Wisdom also teaches that hiddenness is not a sign of uselessness. Some of the most necessary gifts in the church are quiet ones: the gift of steady mercy, patient counsel, faithful prayer, prudent judgment, truthful encouragement, and durable service. These do not always appear dramatic, but they preserve communities from collapse. A culture trained by spectacle will overlook such graces. Scripture does not. The body of Christ is not held together by whichever gifts can most easily be performed in public. It is held together by the Spirit’s wise distribution of grace across the whole life of the church.
This should free believers from two equal mistakes. The first is to despise gifts because they can be abused. The second is to chase gifts in ways that imitate the world’s hunger for prominence. Both errors forget that wisdom is concerned not only with what is possible, but with what is fitting under God.
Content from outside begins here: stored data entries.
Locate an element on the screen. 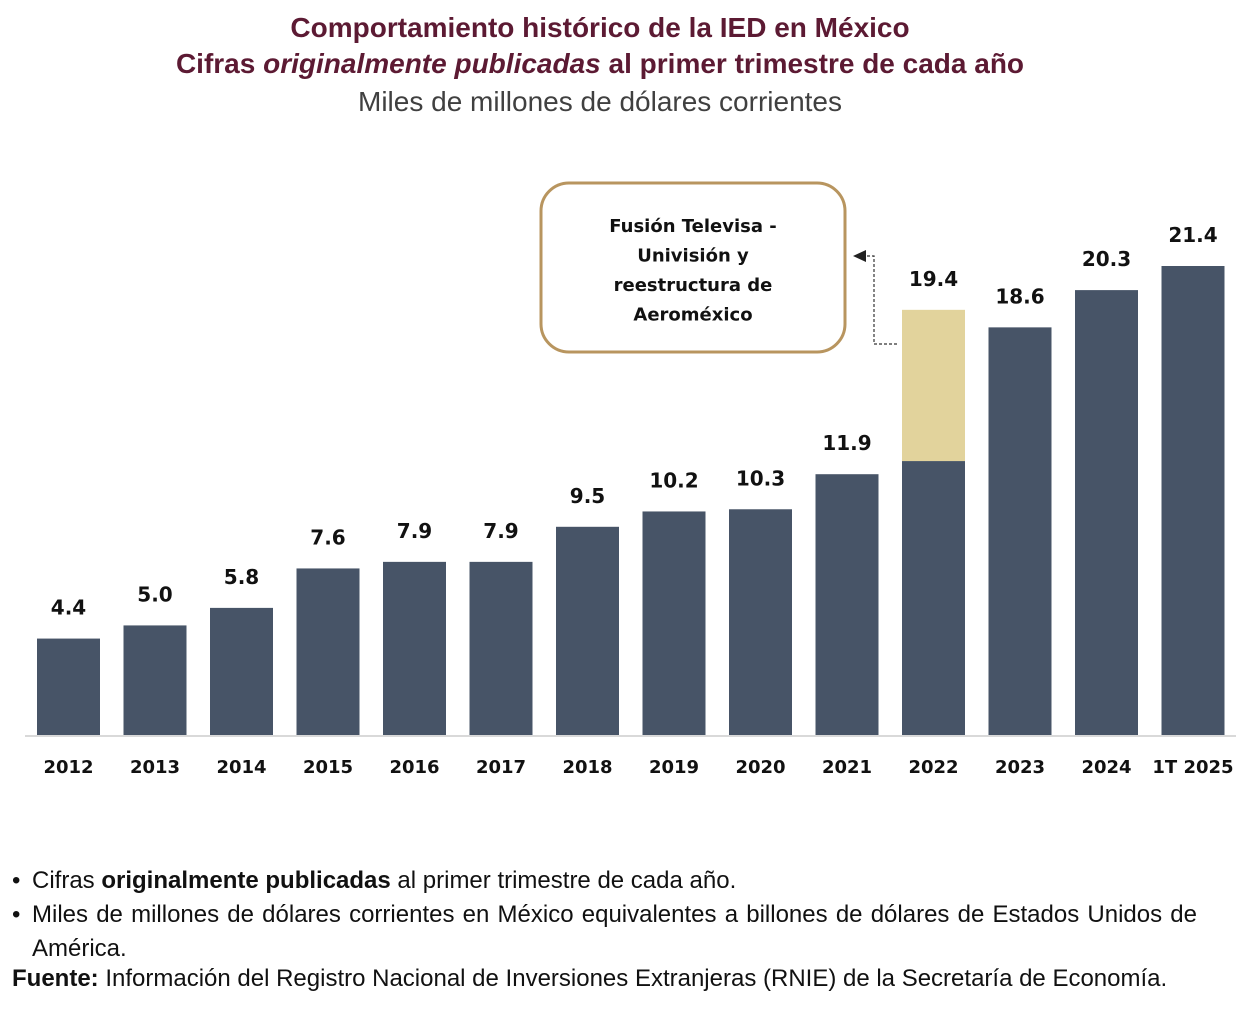 The width and height of the screenshot is (1244, 1030). x-tick-2013: 2013 is located at coordinates (155, 768).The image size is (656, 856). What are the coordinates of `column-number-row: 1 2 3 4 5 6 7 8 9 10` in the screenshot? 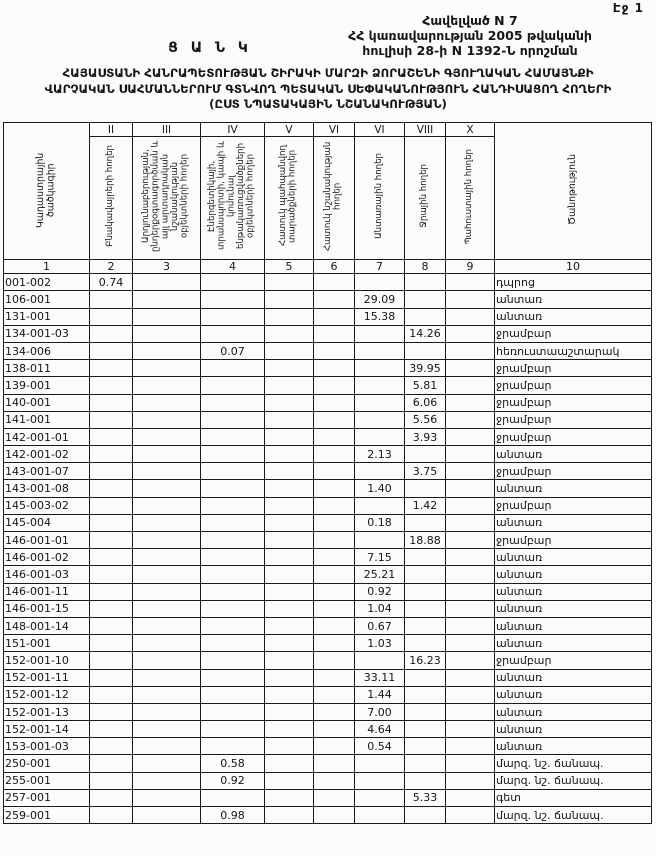 It's located at (328, 267).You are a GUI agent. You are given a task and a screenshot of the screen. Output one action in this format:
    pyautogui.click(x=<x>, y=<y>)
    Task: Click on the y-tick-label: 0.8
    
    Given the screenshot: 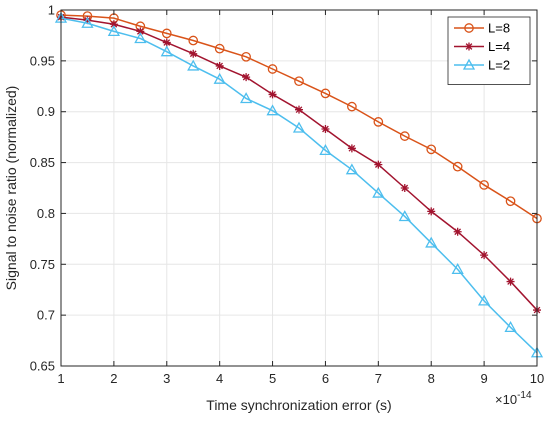 What is the action you would take?
    pyautogui.click(x=46, y=214)
    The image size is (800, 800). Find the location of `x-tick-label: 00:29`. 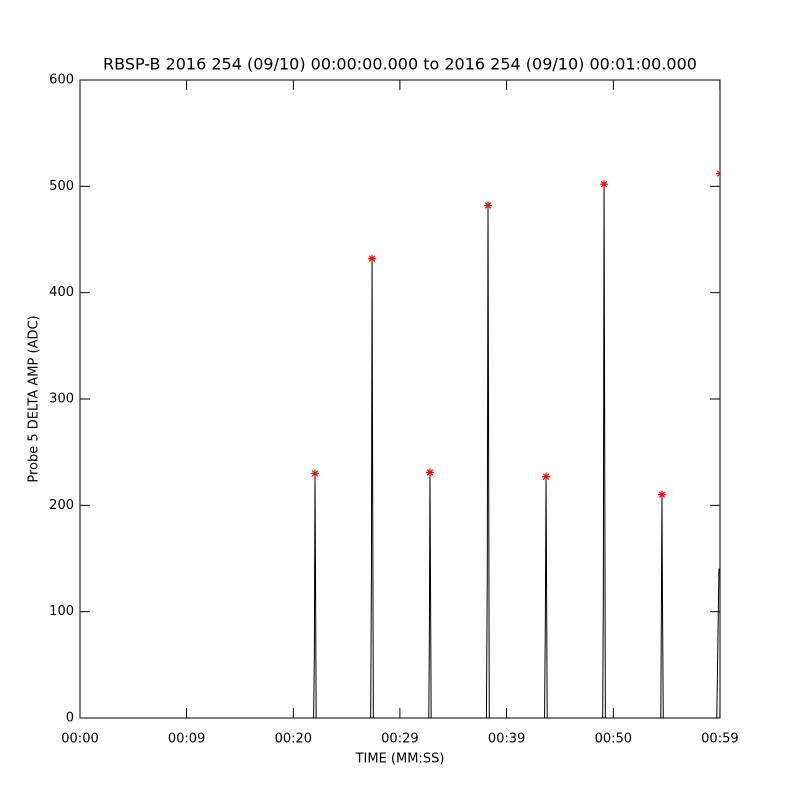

Gifts Become Clearer in the Context of Obedience
Many Christians want to discern their gifts in the abstract. They ask what they are called to do before they have settled into the simpler work of becoming faithful where they already are. But gifts usually become clearer in motion, not in endless self-analysis. They become clearer through service, through correction, through community, through prayer, and through repeated obedience in ordinary places. A person often discovers what God has entrusted by offering himself to the church without demanding a grand role in advance.
This is why the inner life cannot be separated from the discernment of gifts. If prayer is neglected, repentance delayed, and truthfulness treated lightly, then even a real gift can become unstable in the hands of the person who bears it. The soul must be kept if the gift is to be kept clean. In How to Keep Your Soul in a World That Rewards Everything Else, VineyardMaker has already argued that the soul is usually lost quietly through wrong measures and divided desires. That same insight applies here. Gifts become corrupt not only through false doctrine, but through inward disorder left unattended.
The opposite is also true. A hidden life with God steadies discernment. It makes a person less eager to manufacture spiritual identity and more willing to receive correction. It trains the heart to prefer fruitfulness over recognition. In that environment, gifts can be named more truthfully and offered more safely.
The Best Use of a Gift Is the Building Up of Another
The final test of a gift is not whether it makes the bearer seem impressive. It is whether another person is strengthened in faith, truth, hope, repentance, or love because it was offered faithfully. Spiritual gifts are given for edification. That means the proper atmosphere for them is not self-display but service. A gift reaches its healthiest form when the person using it is no longer preoccupied with himself.
This should quiet both pride and fear. Pride is quieted because the gift is not ours to glorify. Fear is quieted because we are not required to become extraordinary in our own power. We are only asked to be faithful with what has been entrusted. That faithfulness may look dramatic at times, but more often it looks like patient, repeatable obedience. It looks like speaking when truth is needed, remaining silent when vanity is tempting, serving when nobody will notice, and preferring the health of the body over the enlargement of the self.
So how does a Christian discern spiritual gifts without turning faith into performance? He begins by refusing to ask the wrong question. Not, what would make me appear gifted? But, what has God given, and how can it be offered in love? Once that question governs the soul, the pressure begins to ease. Gifts remain gifts. The self is no longer the center. And the church, rather than the ego, becomes the place where discernment finds its proper end.